[Collected data entries]
**********
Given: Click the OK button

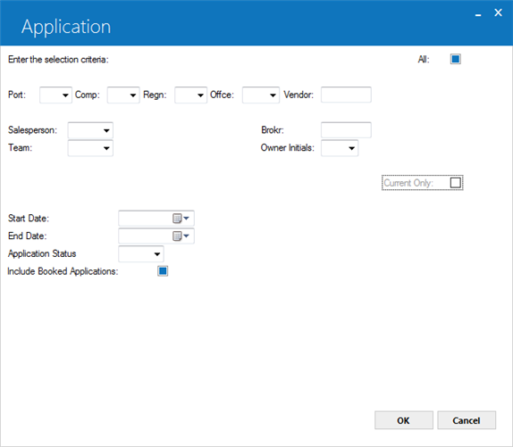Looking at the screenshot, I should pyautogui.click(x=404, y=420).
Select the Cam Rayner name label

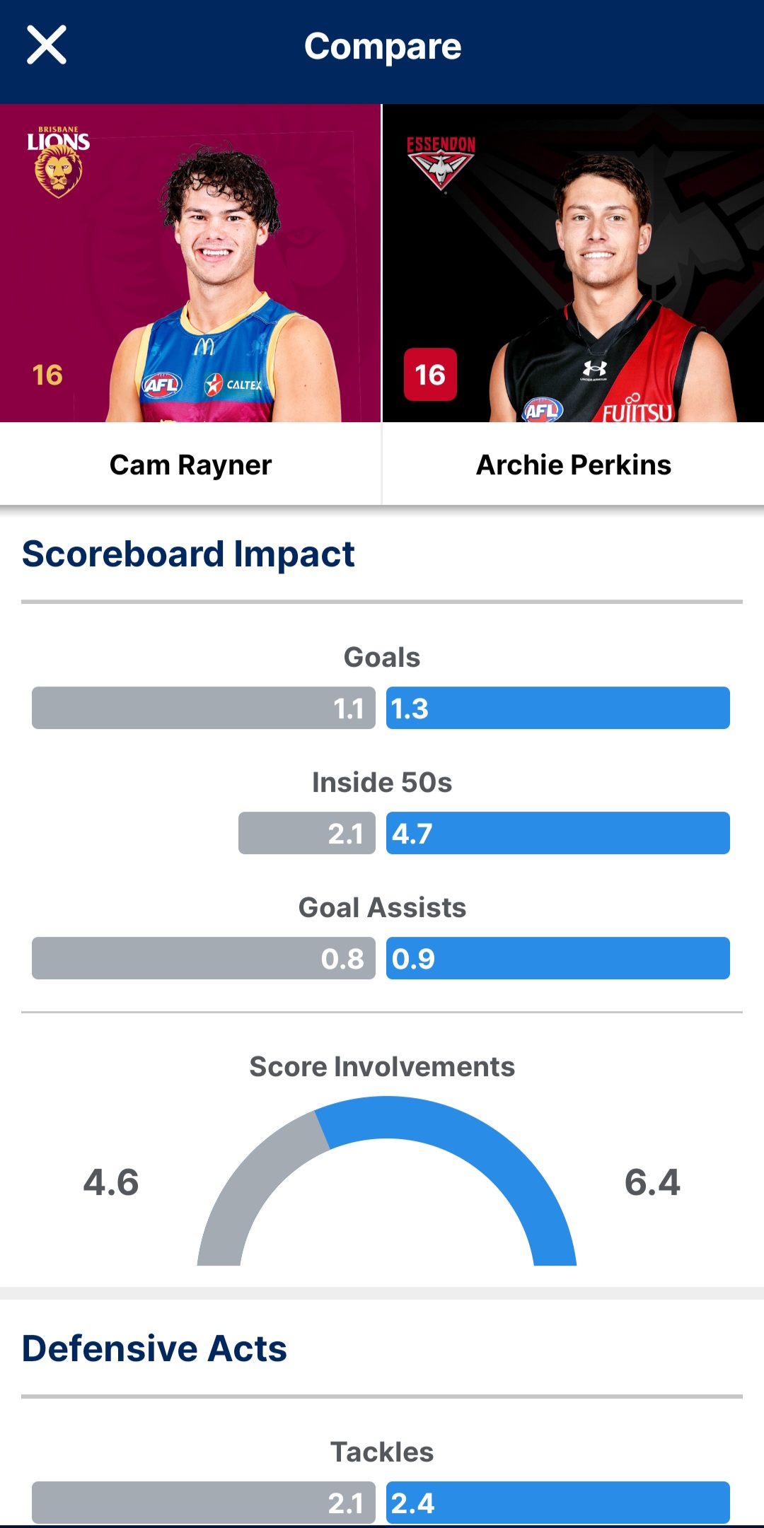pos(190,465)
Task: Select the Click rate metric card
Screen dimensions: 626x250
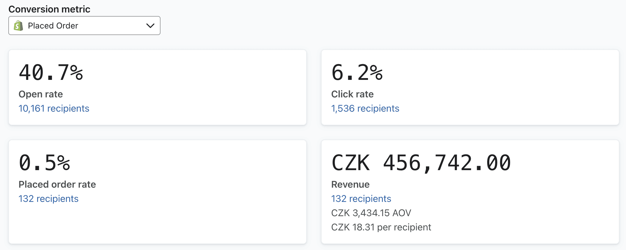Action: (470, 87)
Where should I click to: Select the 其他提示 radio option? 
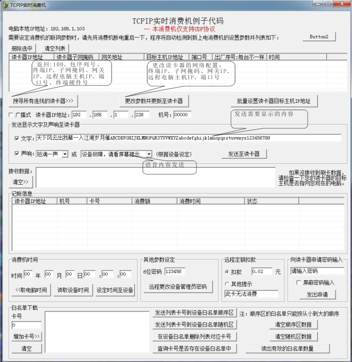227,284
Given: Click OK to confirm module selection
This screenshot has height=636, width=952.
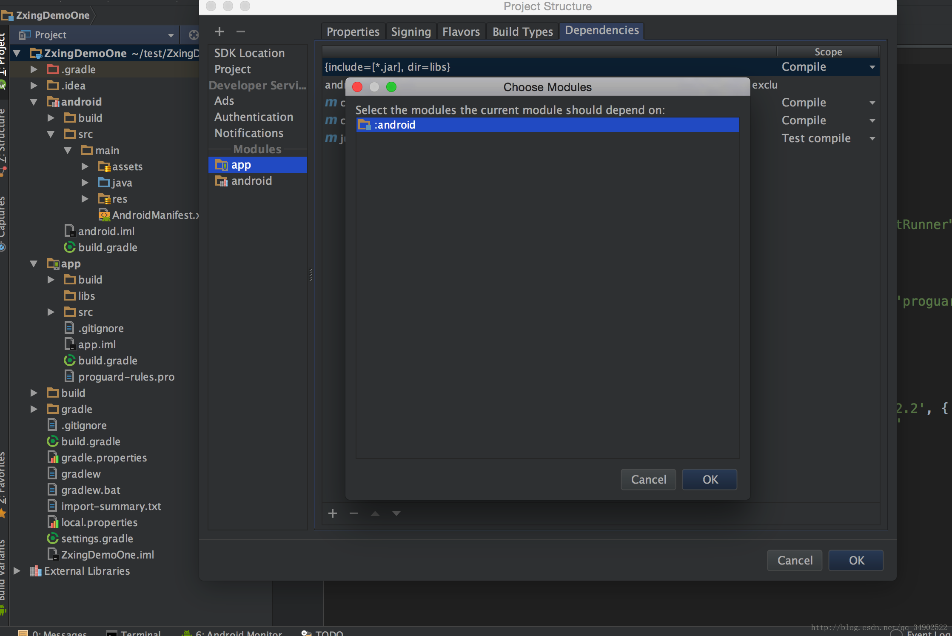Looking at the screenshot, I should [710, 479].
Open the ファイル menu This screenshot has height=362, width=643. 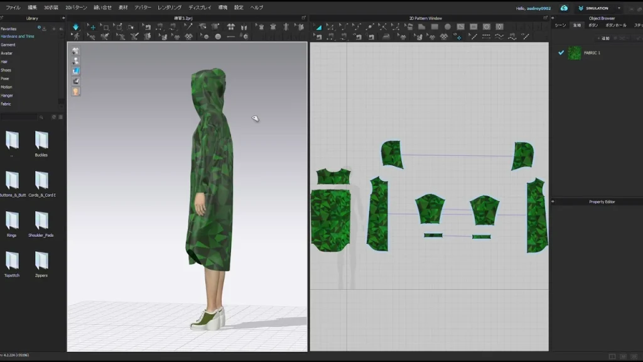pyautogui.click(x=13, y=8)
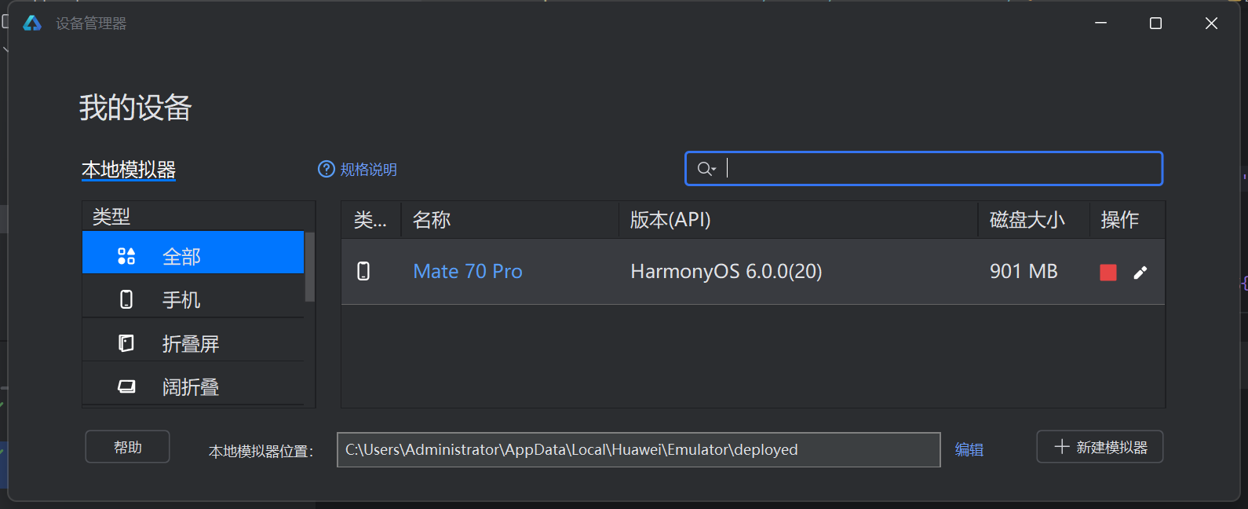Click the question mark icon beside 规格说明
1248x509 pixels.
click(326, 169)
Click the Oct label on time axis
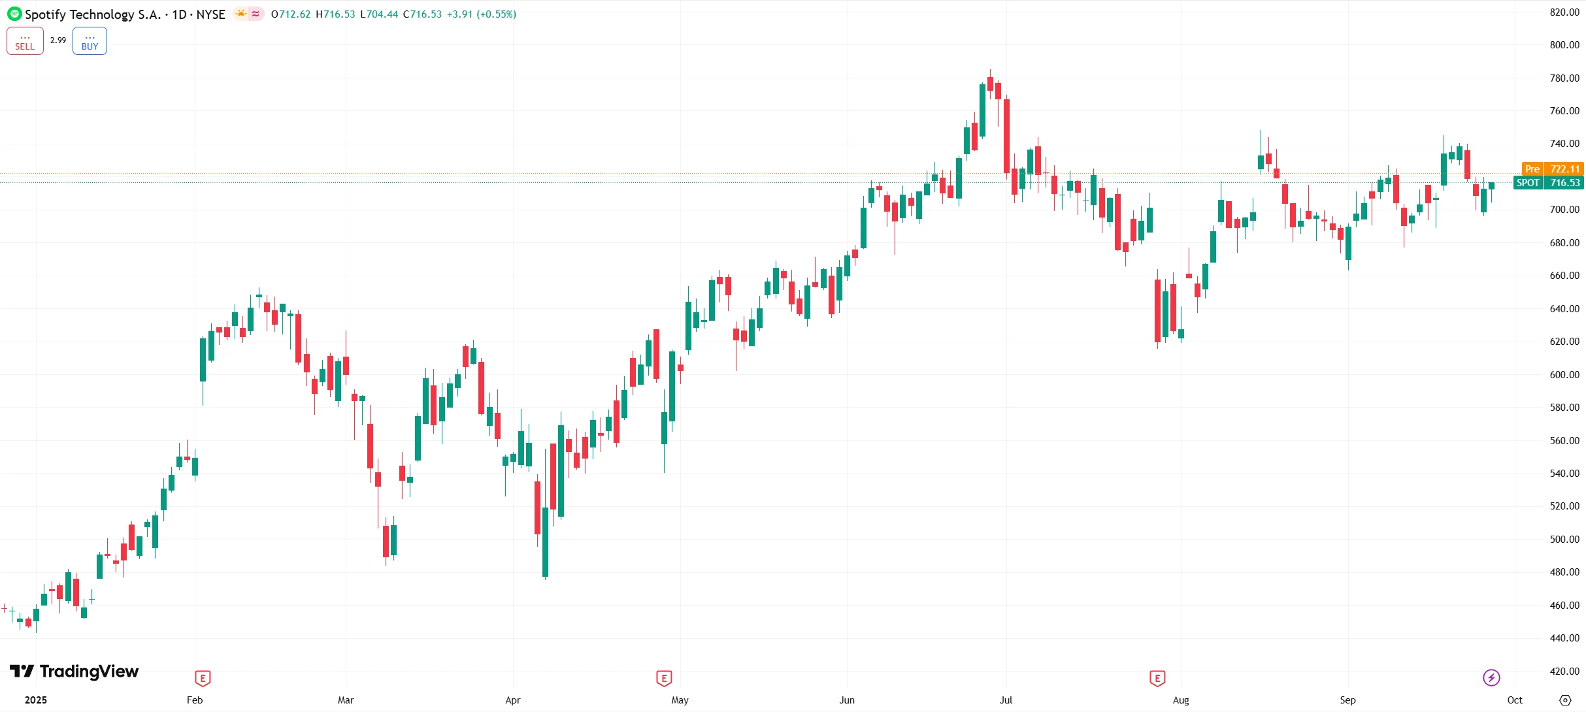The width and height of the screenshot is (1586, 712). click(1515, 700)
**********
■ **Problem to work on**:
Pictures are to be dropped; the lines from the start of the entries above through the line with "Given: Click OK to confirm module selection" are to be given again verbatim.

■ **Response**:
Given: Click the OK button

Looking at the screenshot, I should pyautogui.click(x=404, y=420).
Select the Cam Rayner name label

pos(190,465)
Task: Select the Click rate metric card
Screen dimensions: 626x250
Action: (470, 87)
Where should I click to: Select the 其他提示 radio option? 
227,284
Given: Click OK to confirm module selection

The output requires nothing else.